Page MenuHomeSoftware Heritage

Tune index parameters
Closed, MigratedEdits Locked

Description

Given the goal of conserving swh_workers indexes for ever, we will have > 1000 indexes after 3 years.
With the default number of shards per index, this will mean more than 5400 shards.
Each shard consumes Elasticsearch resources; having so many is unreasonable.

After collecting a few days of statistics with the new index patterns, we can see that:

  • Each swh_worker index only uses 6-7GB maximum, way below the recommended maximum shard size of 40-50GB.
  • Some swh_worker indexes contain more than 6 million documents, a number which could still grow in the future.

It is recommanded not to have more more than 3-5 million documents per shard.

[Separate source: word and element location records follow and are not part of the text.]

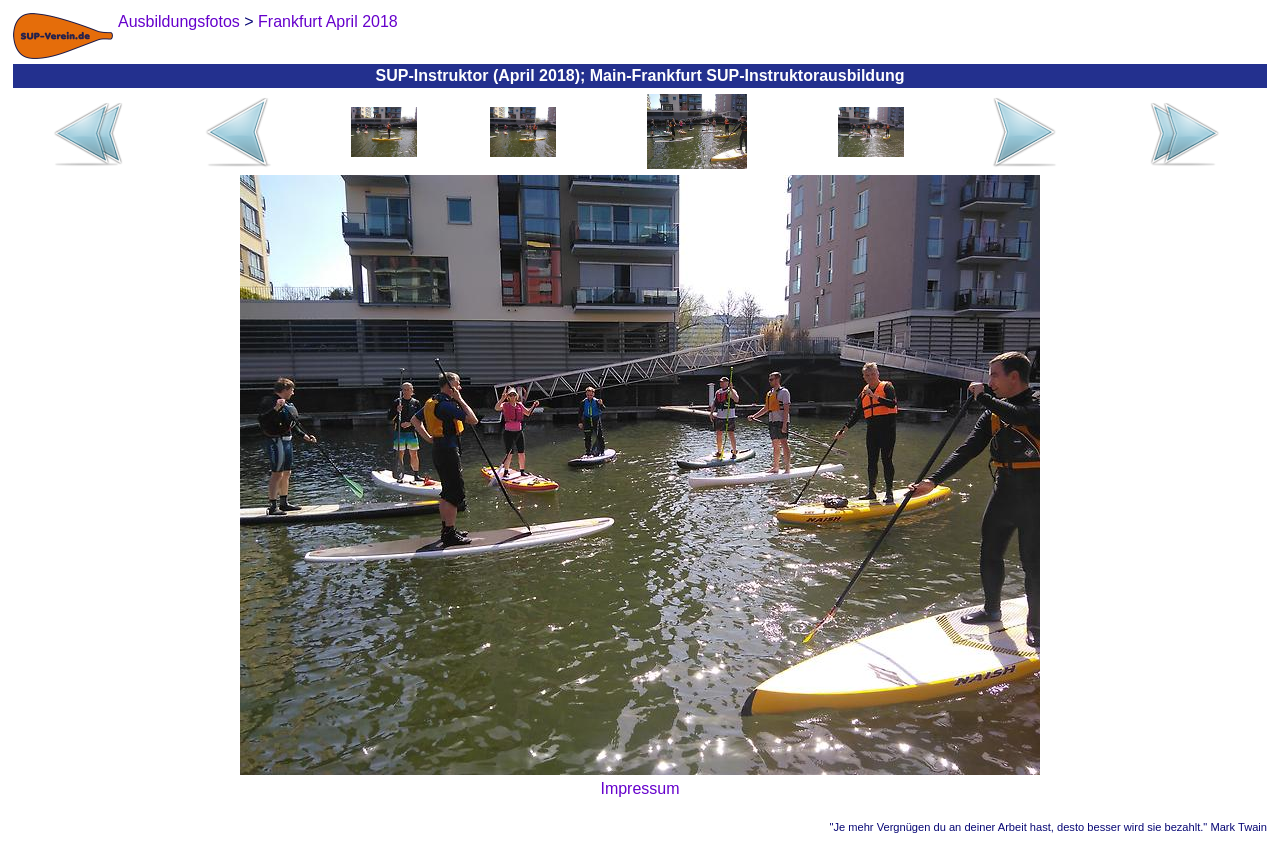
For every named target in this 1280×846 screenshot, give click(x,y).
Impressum (639, 788)
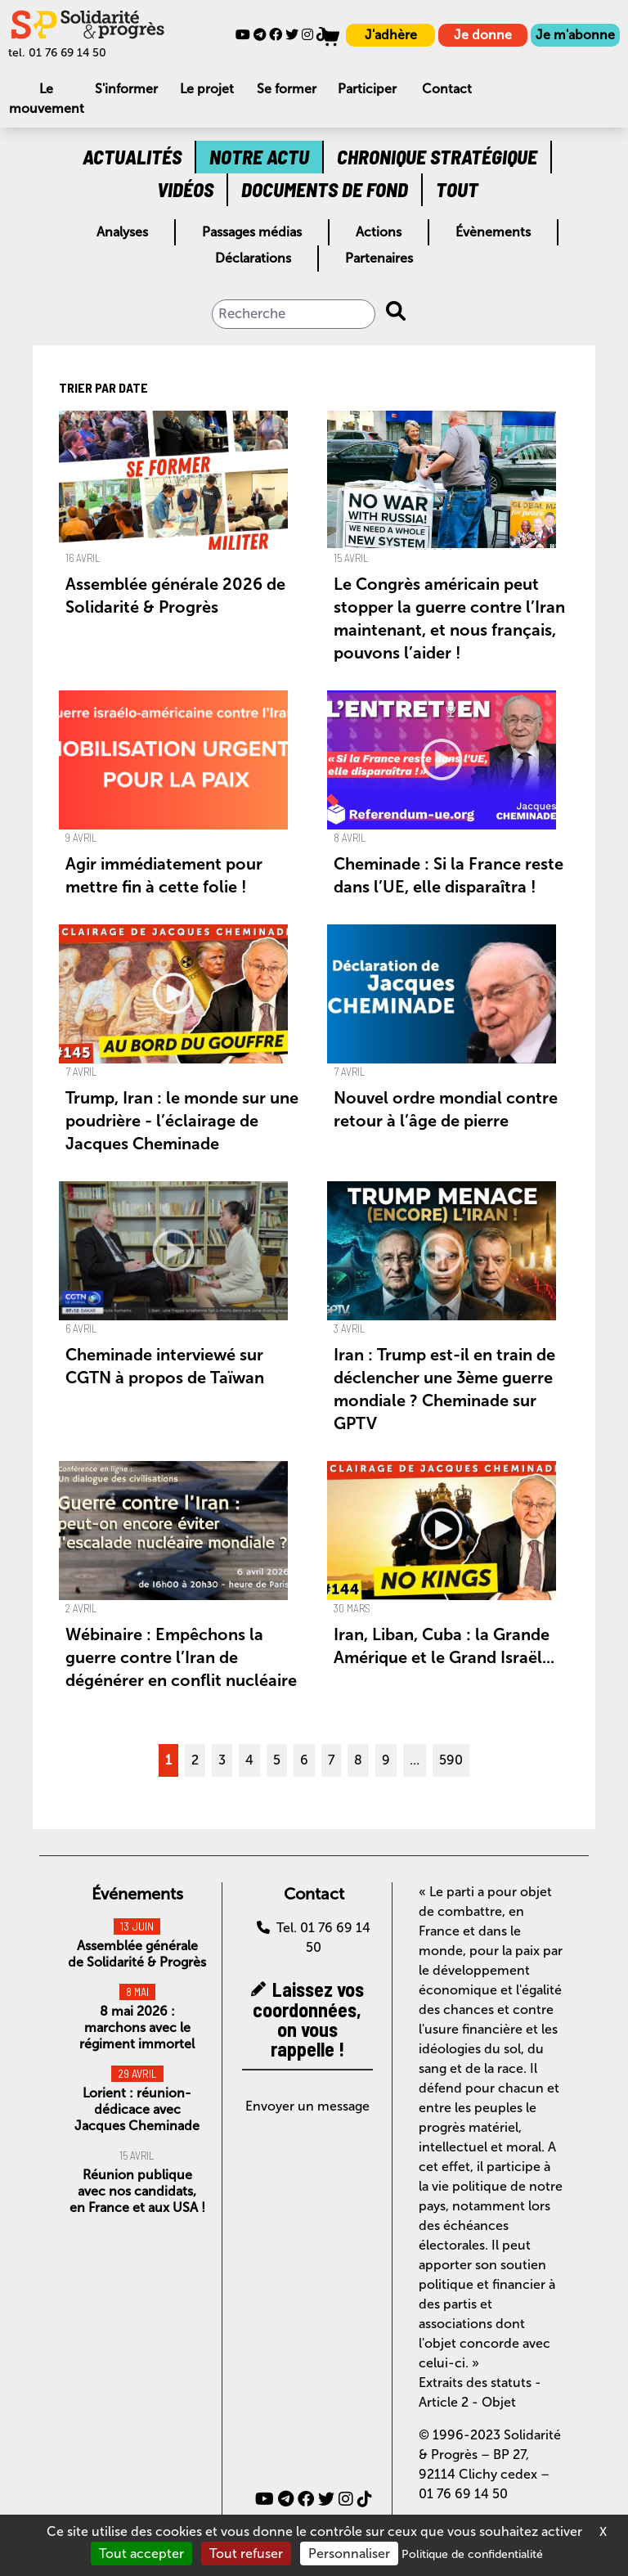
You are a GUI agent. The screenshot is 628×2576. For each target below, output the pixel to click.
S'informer (126, 89)
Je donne (483, 35)
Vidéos (185, 189)
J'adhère (391, 35)
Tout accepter (141, 2553)
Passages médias (252, 232)
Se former (286, 89)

Given all the above data, having two shards per swh_worker index reasonable.
The following shell code adds a template to the Elasticsearch cluster and sets the number of shards per swh_worker index to 2:

curl -i -H'Content-Type: application/json' -XPUT http://localhost:9200/_template/template_swh_workers -d '
{
    "template" : "swh_workers-*",
    "settings" : { "number_of_shards" : 2 }
}'

Event Timeline

ftigeot triaged this task as Normal priority.Mar 9 2018, 4:31 PM
ftigeot created this task.

systemlogs-* indexes are supposed to be deleted after three months, so their total number of shards will stay limited and they shouldn't have a strong detrimental impact on future cluster health.
There is no need to bother changing the default number of shards for them.

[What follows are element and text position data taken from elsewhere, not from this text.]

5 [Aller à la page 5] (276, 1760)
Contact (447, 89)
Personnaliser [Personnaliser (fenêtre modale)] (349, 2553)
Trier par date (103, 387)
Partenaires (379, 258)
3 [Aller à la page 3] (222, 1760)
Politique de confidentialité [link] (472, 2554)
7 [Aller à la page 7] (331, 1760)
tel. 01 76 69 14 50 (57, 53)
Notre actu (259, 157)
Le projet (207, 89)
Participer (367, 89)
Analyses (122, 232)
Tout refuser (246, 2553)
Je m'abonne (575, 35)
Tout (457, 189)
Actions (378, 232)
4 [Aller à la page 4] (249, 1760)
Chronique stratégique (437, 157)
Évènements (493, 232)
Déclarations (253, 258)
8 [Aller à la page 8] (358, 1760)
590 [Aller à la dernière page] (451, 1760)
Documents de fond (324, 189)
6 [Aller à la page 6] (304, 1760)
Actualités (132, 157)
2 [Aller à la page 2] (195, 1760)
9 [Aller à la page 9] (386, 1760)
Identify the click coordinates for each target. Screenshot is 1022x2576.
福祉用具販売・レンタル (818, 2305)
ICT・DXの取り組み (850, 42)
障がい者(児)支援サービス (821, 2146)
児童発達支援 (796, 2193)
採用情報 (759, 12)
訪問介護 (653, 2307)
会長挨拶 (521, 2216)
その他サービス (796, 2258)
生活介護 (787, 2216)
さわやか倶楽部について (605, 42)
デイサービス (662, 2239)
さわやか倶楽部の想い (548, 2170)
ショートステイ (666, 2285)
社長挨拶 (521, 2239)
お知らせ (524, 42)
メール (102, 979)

Change applied on banco today.

Shards only consume resources whem the indexes are active. We don't need indexes with historical data to be open at all times, just when we (punctually) need to query them.

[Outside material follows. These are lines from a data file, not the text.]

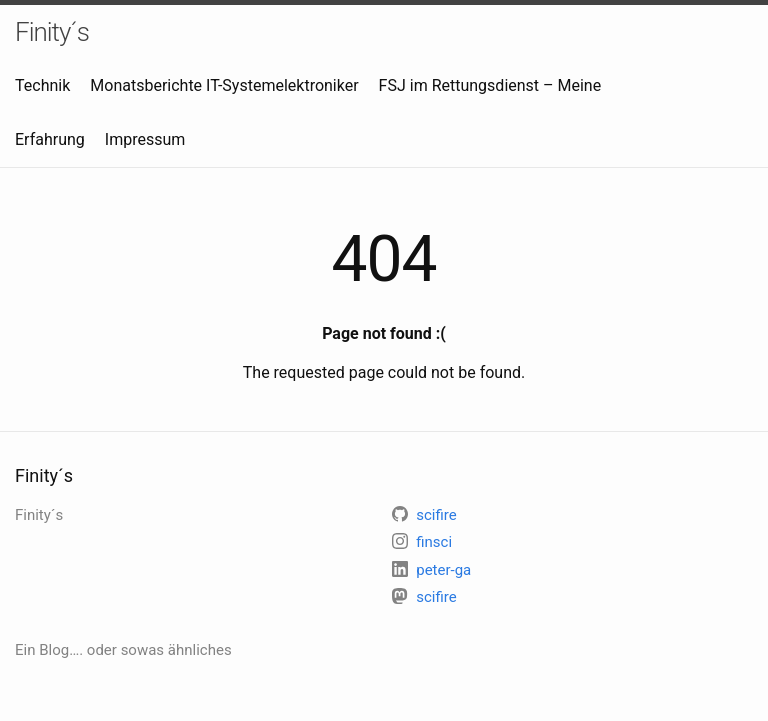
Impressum (145, 139)
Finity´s (52, 32)
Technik (42, 85)
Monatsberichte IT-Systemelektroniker (224, 85)
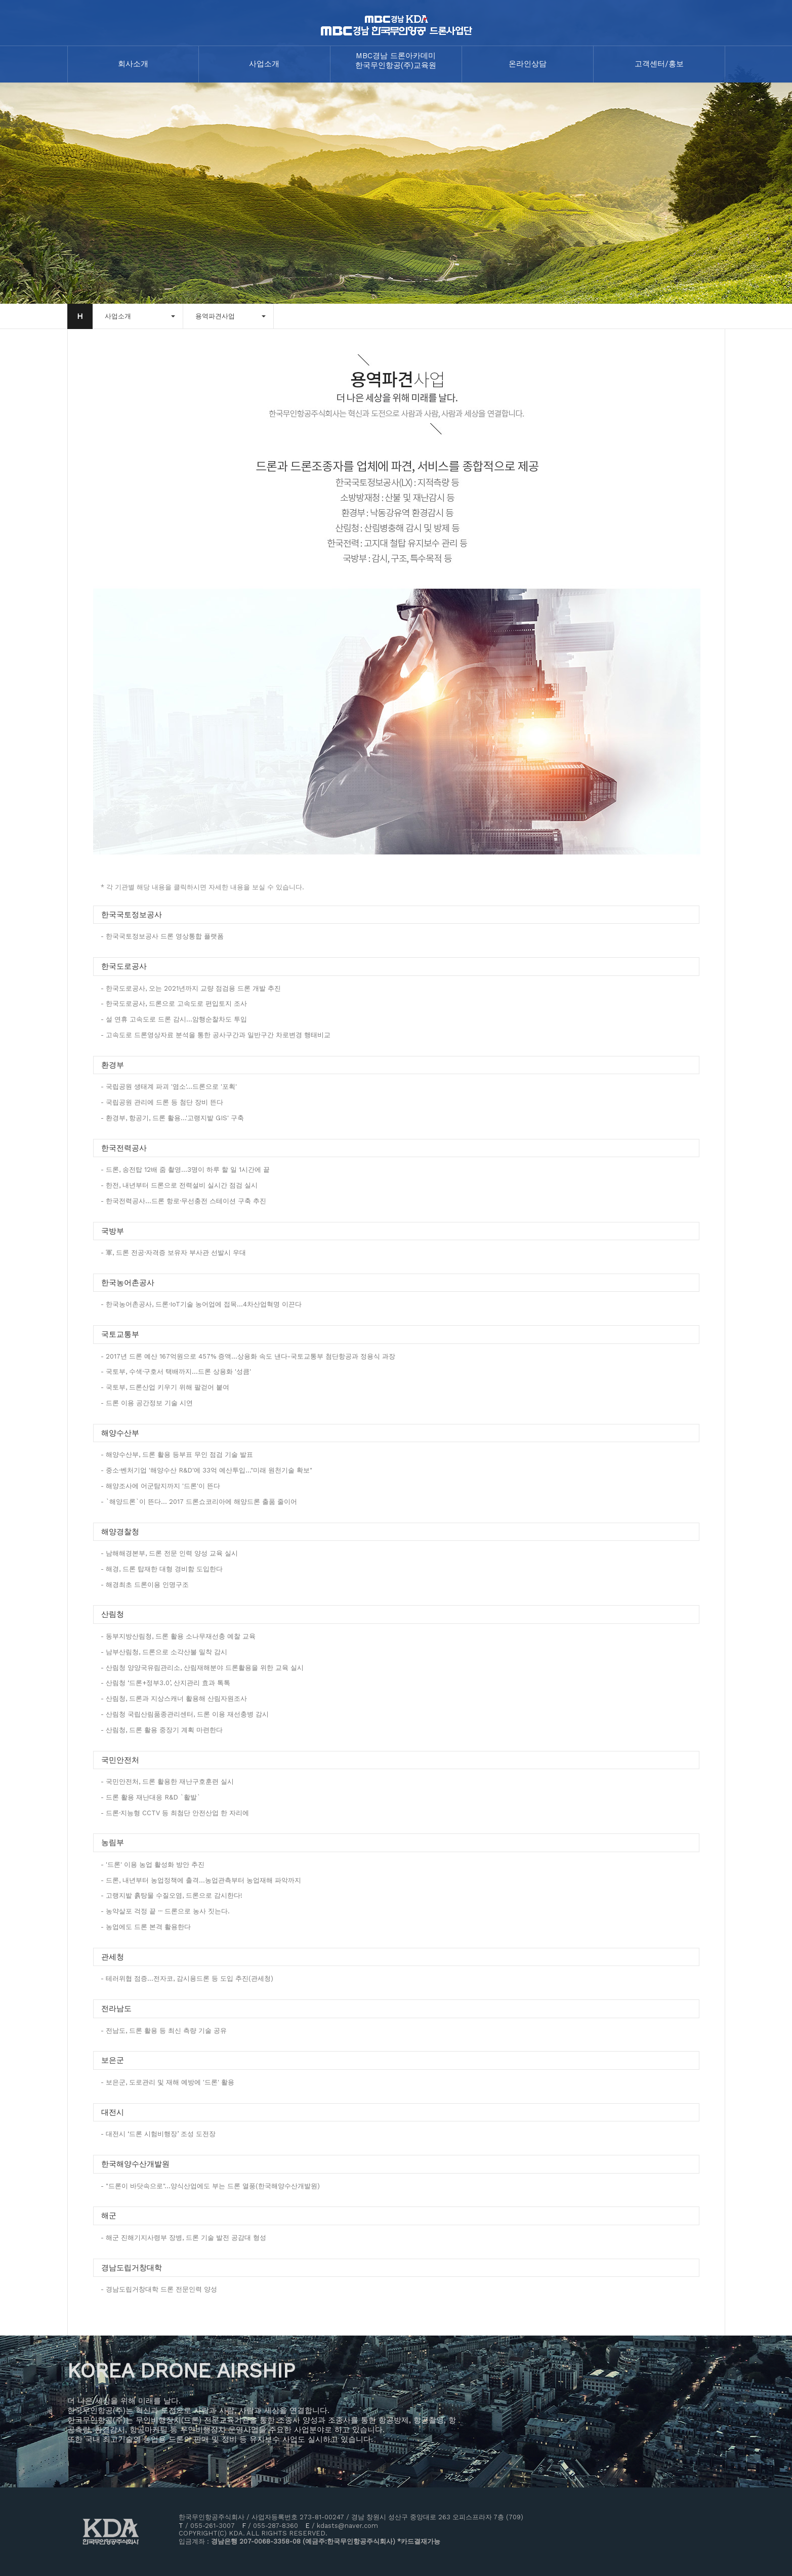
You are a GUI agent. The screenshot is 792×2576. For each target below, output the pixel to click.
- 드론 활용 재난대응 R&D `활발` (150, 1797)
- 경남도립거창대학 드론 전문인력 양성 (159, 2289)
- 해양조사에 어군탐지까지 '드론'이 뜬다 (160, 1486)
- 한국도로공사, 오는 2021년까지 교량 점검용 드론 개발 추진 (191, 988)
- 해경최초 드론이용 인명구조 (145, 1584)
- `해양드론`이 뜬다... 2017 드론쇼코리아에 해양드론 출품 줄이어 (199, 1501)
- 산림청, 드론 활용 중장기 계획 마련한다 (162, 1730)
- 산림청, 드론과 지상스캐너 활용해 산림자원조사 (174, 1698)
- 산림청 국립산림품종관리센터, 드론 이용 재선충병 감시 (185, 1714)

In addition to this change, I think it would make sense to configure https://github.com/elastic/curator to close old indexes automatically, keeping live resources for recent data.

ftigeot renamed this task from Tune the number of shards per index to Tune index parameters.Mar 21 2018, 4:23 PM

Since we do not need to perform immediate analysis on incoming data, we can relax the refresh_interval parameter. This will create less Lucene segments per index and ultimately reduce the amount of IOPS a bit.

Data is also compressed with a lz4 algorithm by default. We can use the best_compression (deflate) algorithm and get smaller indexes at the end of the day.

Shell code describing the new template:

curl -i -H'Content-Type: application/json' -XPUT http://192.168.101.58:9200/_template/template_swh_workers -d '
{
    "template" : "swh_workers-*",
    "settings" : {
	"number_of_shards" : 2,
	"number_of_replicas" : 1,
	"refresh_interval" : "30s",
	"codec" : "best_compression"
    }
}'

This template has been applied to the existing cluster on banco.internal.softwareheritage.org.